Merely replacing a missing hormone is not as simple as it sounds. Hormones, like many other substances in the body, are involved in more than one system. Indeed, lots of substances play multiple roles in multiple systems. Adding back the missing hormone can have an impact far beyond the system it was designed to protect and that impact can be harmful. The data is not final, but it appears that adding back estrogen increases the risk of breast cancer. And while estrogen replacement did have a beneficial effect on bone health, large scale, long term studies have not delivered the promised benefit of reducing the risk of heart disease. Routine postmenopausal estrogen replacement is no longer the standard of care; it is reserved only for specific situations in which the benefit is judged to be worth the risk.

With routine estrogen therapy contraindicated, the search continued for non-hormonal methods of preventing osteoporosis. Bisphosphonates appeared to promote bone health without the side effects of estrogen. Again, large scale, long term studies were lacking, but it was preventive therapy; how could it cause any harm? Unfortunately, it has turned out that biphosphonates may not promote bone health, but may weaken bones. The bisphosphonate Fosamax has already been linked to osteonecrosis (bone destruction) of the jaw, and now it appears that long term use of Fosamax may result in severe weakening of the femur bone (the thigh bone) leading to fractures that during activities as simple as walking.

Reversal of deficiencies associated with aging is not the only place where preventive medicine has gone wrong. Preventive medicine also rests on the premise that early diagnosis is better than late diagnosis, and that anything that increases the likelihood of early diagnosis must be beneficial. The most spectacular example of that faulty reasoning is the PSA (prostate specific antigen) test. Since increased PSA is associated with prostate cancer, doctors began recommending routine PSA screening, despite the fact that there were no large scale, long term studies demonstrating benefit. It was preventive medicine; how could it cause any harm?

Listen to what the test’s inventor, Dr. Richard Ablin, has to say about its use: “I never dreamed that my discovery four decades ago would lead to such a profit-driven public health disaster.”

According to Dr. Ablin:

… [T]he test is hardly more effective than a coin toss. As I’ve been trying to make clear for many years now, P.S.A. testing can’t detect prostate cancer and, more important, it can’t distinguish between the two types of prostate cancer — the one that will kill you and the one that won’t.

Instead, the test simply reveals how much of the prostate antigen a man has in his blood.
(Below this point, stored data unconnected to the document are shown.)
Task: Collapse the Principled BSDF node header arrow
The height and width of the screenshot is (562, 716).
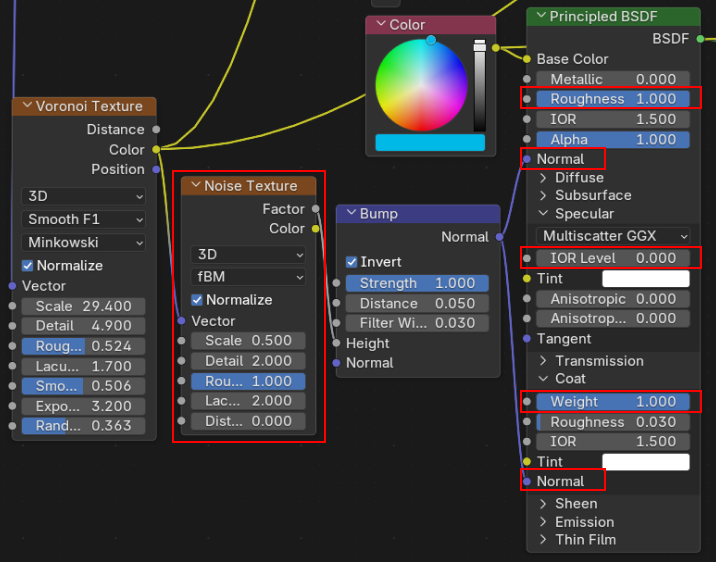Action: point(541,16)
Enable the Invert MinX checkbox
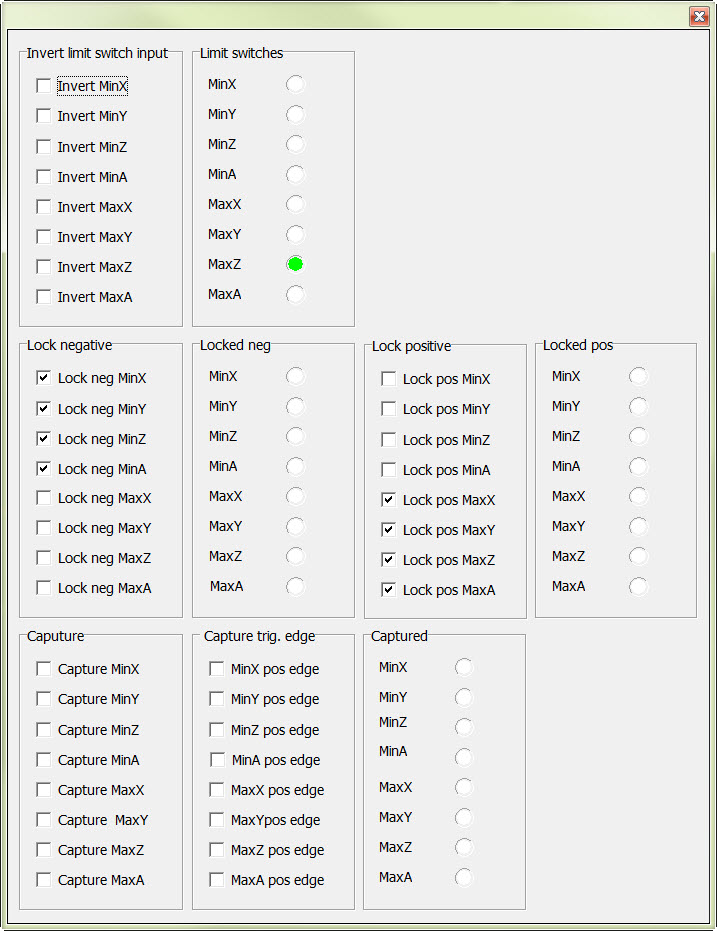The image size is (717, 931). (x=44, y=86)
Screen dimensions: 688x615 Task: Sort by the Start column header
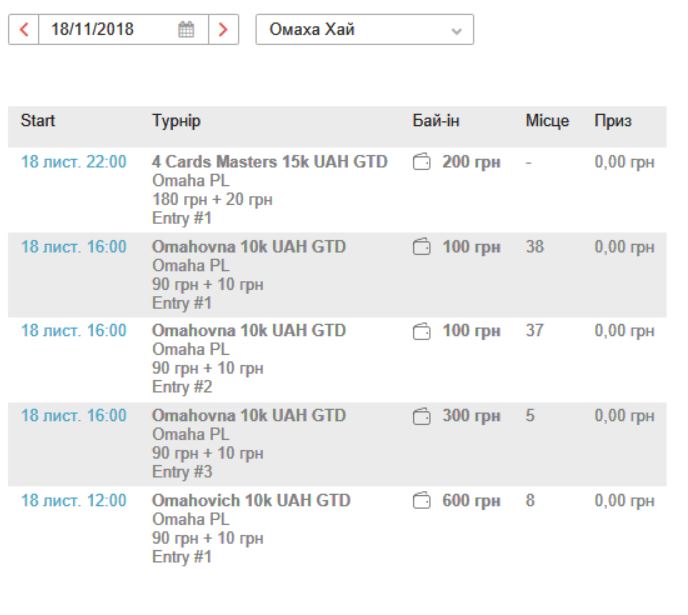(x=38, y=121)
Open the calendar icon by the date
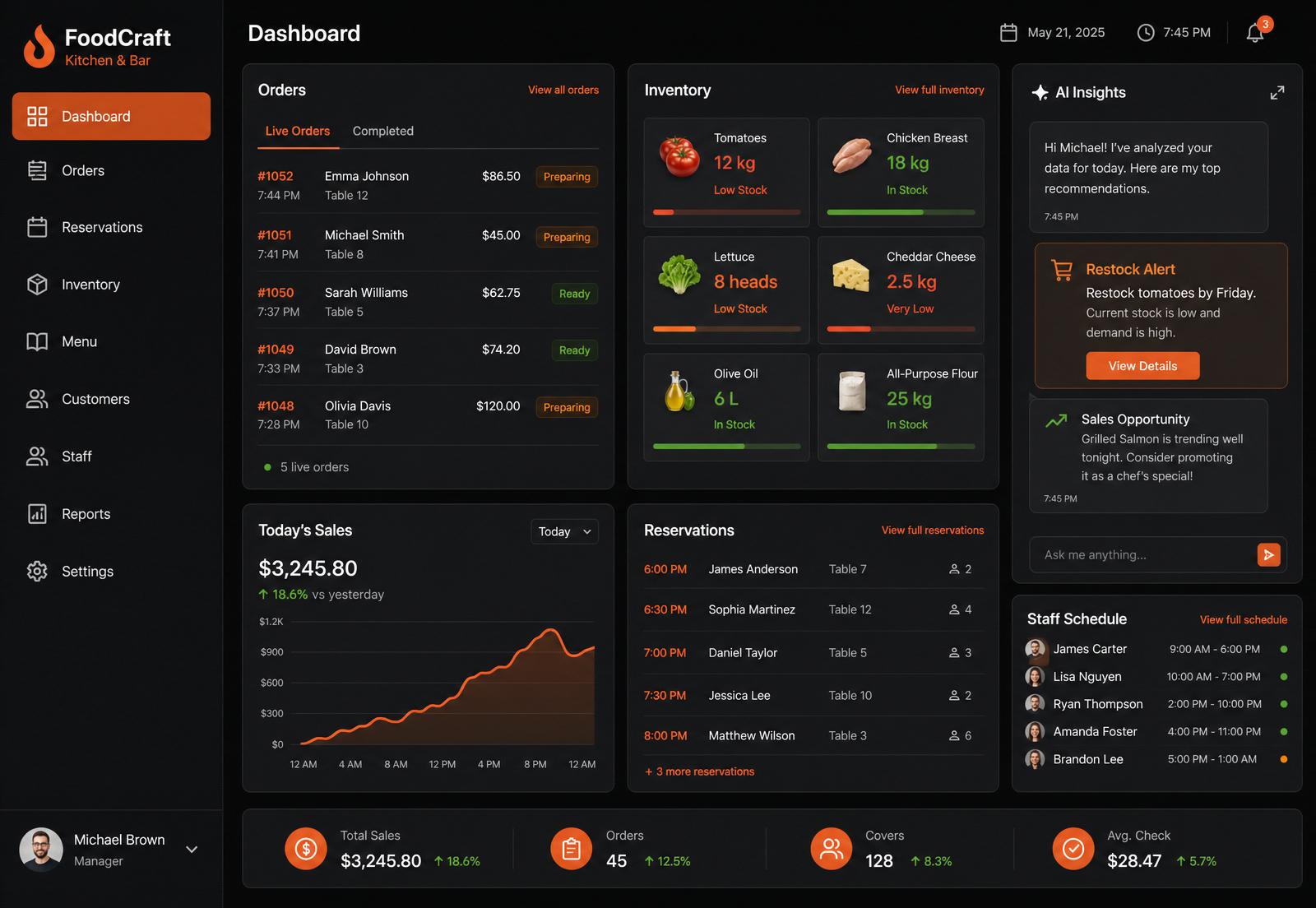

Infections, over-the-counter drugs like ibuprofen, and benign swelling of the prostate can all elevate a man’s P.S.A. levels, but none of these factors signals cancer. Men with low readings might still harbor dangerous cancers, while those with high readings might be completely healthy.

Millions of men have been subjected to unnecessary biopsies, and harmful treatments, and billions of dollars have been wasted on this failed exercise in preventive care.
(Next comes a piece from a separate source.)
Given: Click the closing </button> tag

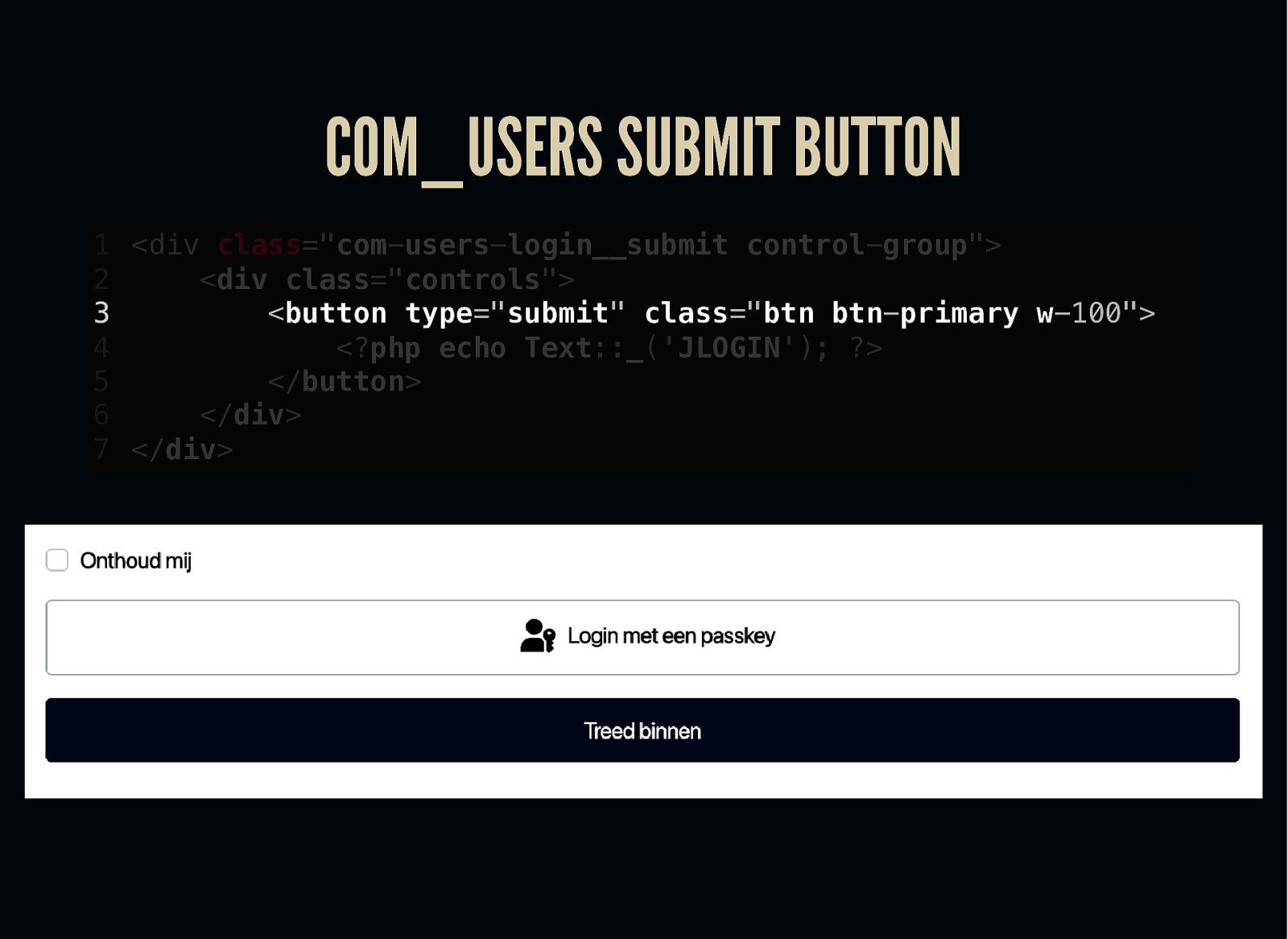Looking at the screenshot, I should pos(345,382).
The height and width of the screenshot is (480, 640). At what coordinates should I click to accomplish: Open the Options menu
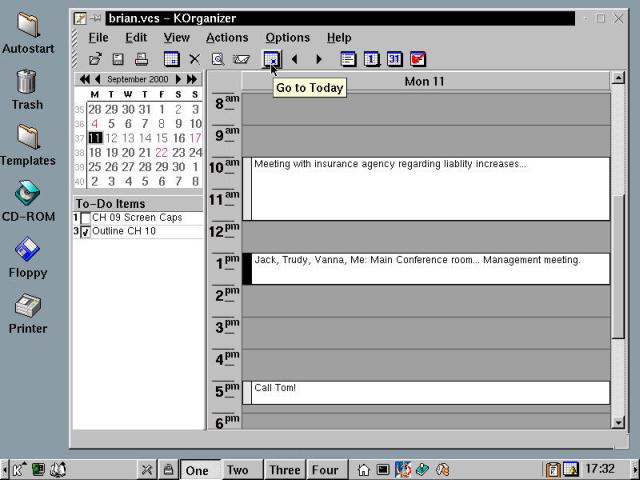coord(287,38)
What can we learn from these and other similar debacles? We need to reexamine the basic premises of preventive medicine. Sure it is better to prevent disease than to treat it, but that does not mean that reversing the metabolic changes that accompany a disease will prevent it or will prevent it without causing serious unforeseen complications. Sure it is better to treat early stage cancer than late stage cancer, but a screening test that makes lots of mistakes can be worse than no screening test at all.
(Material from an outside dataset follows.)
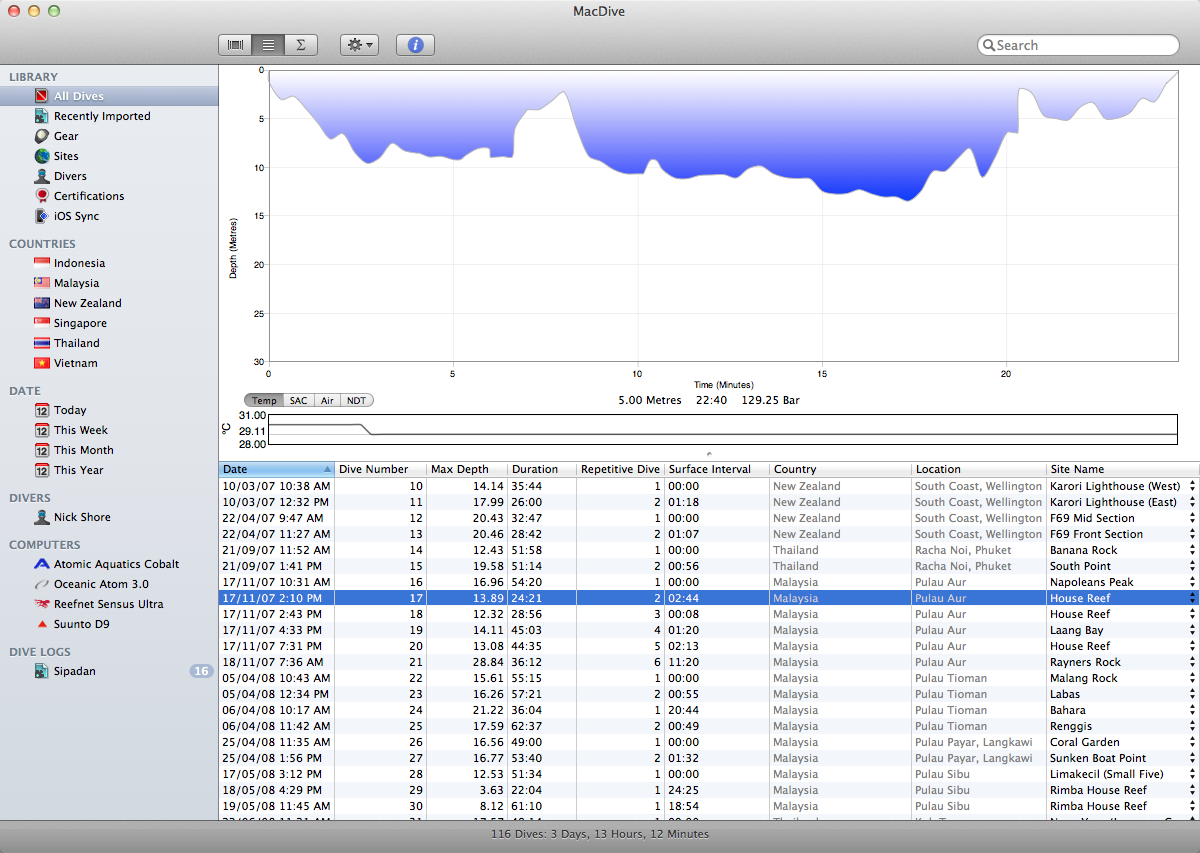Open the Sipadan dive log

(x=75, y=671)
Most importantly, we must never forget that preventive medicine is a branch of medicine, in the exact same way that cardiology and neurology are branches of medicine. As such preventive medicine must be held to the same standards; any treatment, even a preventive treatment, must be tested in large scale, long term studies before being put into routine clinical use. Preventive medicine, like other branches of medicine, has the power to harm as well as to help. We ignore that fact at our own peril.